Hun huizen en gebouwen waren gemaakt van steen, maar leken niet op enige architectuur die tegenwoordig bekend is. De meeste van hun gebouwen vertoonden overal golvende bochten. Bij het bouwen konden ze elk materiaal met water verzachten, het in de constructie gebruiken en vervolgens het vocht erin verharden, zodat het stevig zou blijven. Veel gebouwen waren gemaakt van een soort gras of pulp. De gebouwen waren niet hoog; weinigen waren meer dan vier verdiepingen hoog, maar ze waren ruim. Op de daken en vanaf de zijkanten, uit het gras en de pulp, groeiden prachtige bloemen en wijnstokken. De mensen hadden een bekwaamheid voor het kweken van hun planten en bloemen in vreemde vormen. Ze gedomesticeerde watervogels en vissen, die zouden reageren op roep. Geen van deze waren woest.

Er waren geen regens of stormen, maar ze veroorzaakten een damp die uit het water opsteeg of uit de lucht condenseerde en zich vestigde om het land te bevochtigen.

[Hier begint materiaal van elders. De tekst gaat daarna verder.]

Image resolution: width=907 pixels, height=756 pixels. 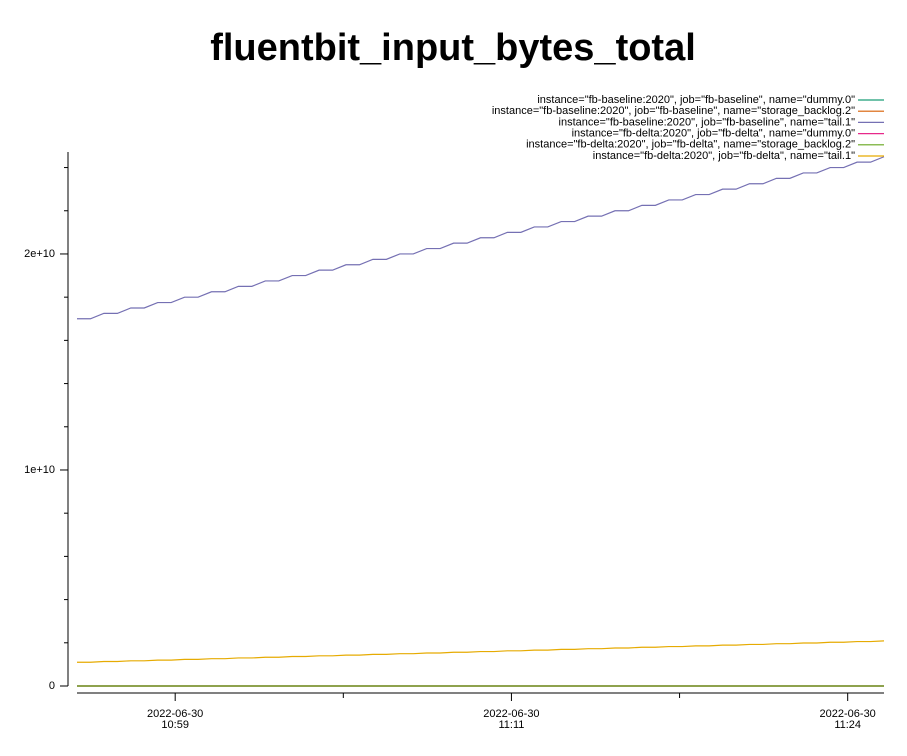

Ze maakten wolken die echter niet uit het water kwamen om ze tegen de zon te beschermen. Ze hadden veel handel en ontwikkelden in hoge mate de huisnijverheid en kunst. De mensen woonden dicht bij elkaar, niet van elkaar gescheiden door grote afstanden. Er waren geen grote steden. De mensen waren niet allemaal van één kleur; sommige waren wit, sommige rood, sommige geel, sommige groen, sommige blauw of violet; en ze waren van licht en donkere tinten en combinaties van deze kleuren. Degenen die een van deze kleuren hadden, waren verschillende rassen, de schaduwen waren te wijten aan een mix van rassen. De politieke instellingen waren dezelfde als tijdens de Tweede Beschaving. Er waren koningen, volgden aristocratieën, daarna bureaucraten en handelaren, en toen kwam er wanorde en algemene corruptie met de hulp van de dienaren, maar een soort oligarchie regeerde altijd.

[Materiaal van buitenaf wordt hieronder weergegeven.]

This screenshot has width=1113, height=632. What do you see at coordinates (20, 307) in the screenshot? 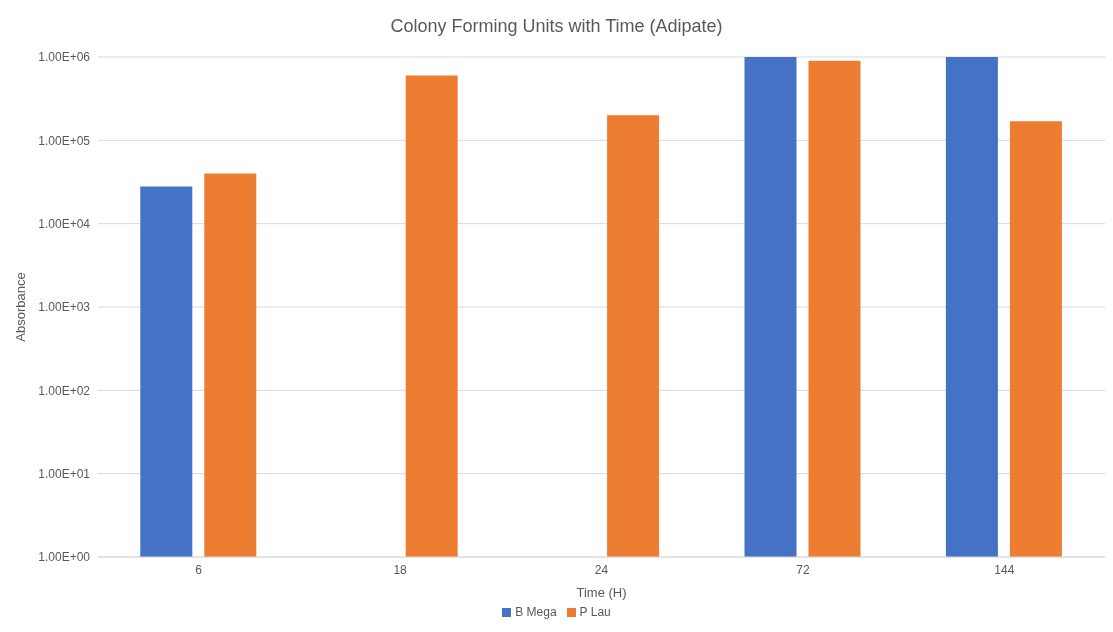
I see `y-axis-title: Absorbance` at bounding box center [20, 307].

Terwijl de opkomst van de eerste en tweede beschaving gestaag was en hun achteruitgang plaatsvond te midden van mindere vallen en daaropvolgende herstelperiodes, steeg de derde tot zijn hoogtepunt, niet gestaag maar door mindere stijgingen en dalingen en werd vervolgens decadent en ging verder met totale uitsterving zoals was gebeurd de voorgaande, tijdens de opkomst en ondergang van kleinere rassen. De Derde Beschaving duurde niet-geregistreerde tijden en bloeide op vele wateren en landen, die van positie veranderden na de verschillende decadentieperioden, toen de gedachten van de mensen bracht de veranderingen en omwentelingen teweeg.

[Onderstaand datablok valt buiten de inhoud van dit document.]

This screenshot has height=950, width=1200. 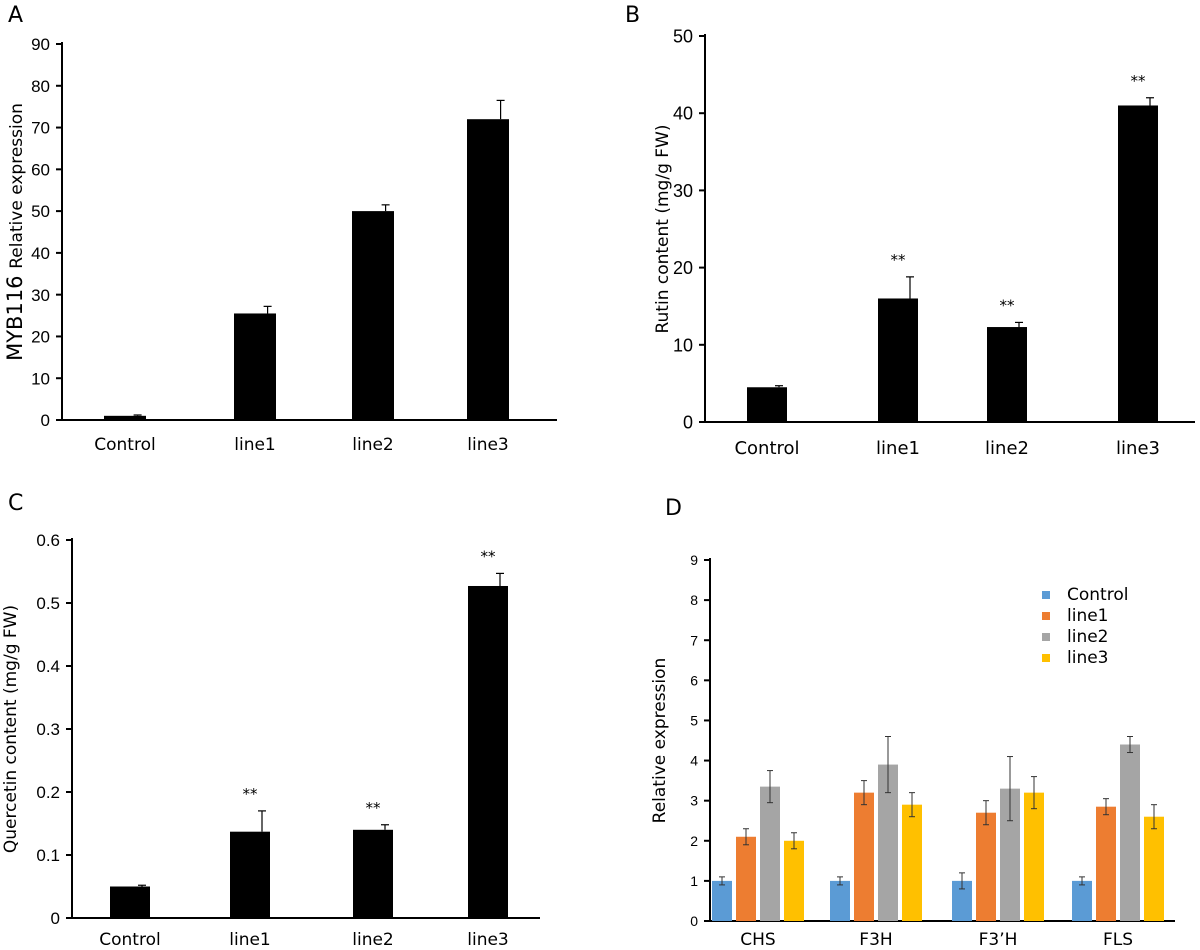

Een grote aantal van de landdieren hadden vinnen en schubben en konden in het water leven. De voeten van velen waren zwemvliezen. Tijdens de lange perioden van onduidelijkheid tussen de opkomst en ondergang van volkeren, de formulieren van dieren veranderd. De types drukte het uit gedachten van de volkeren, en de aard van de dieren waren onschadelijk, stevig of woest, afhankelijk van de doeners waar ze vandaan kwamen.

Deze beschaving werd weggevaagd door water. Grote golven overspoelden het en elk spoor ervan werd uitgewist.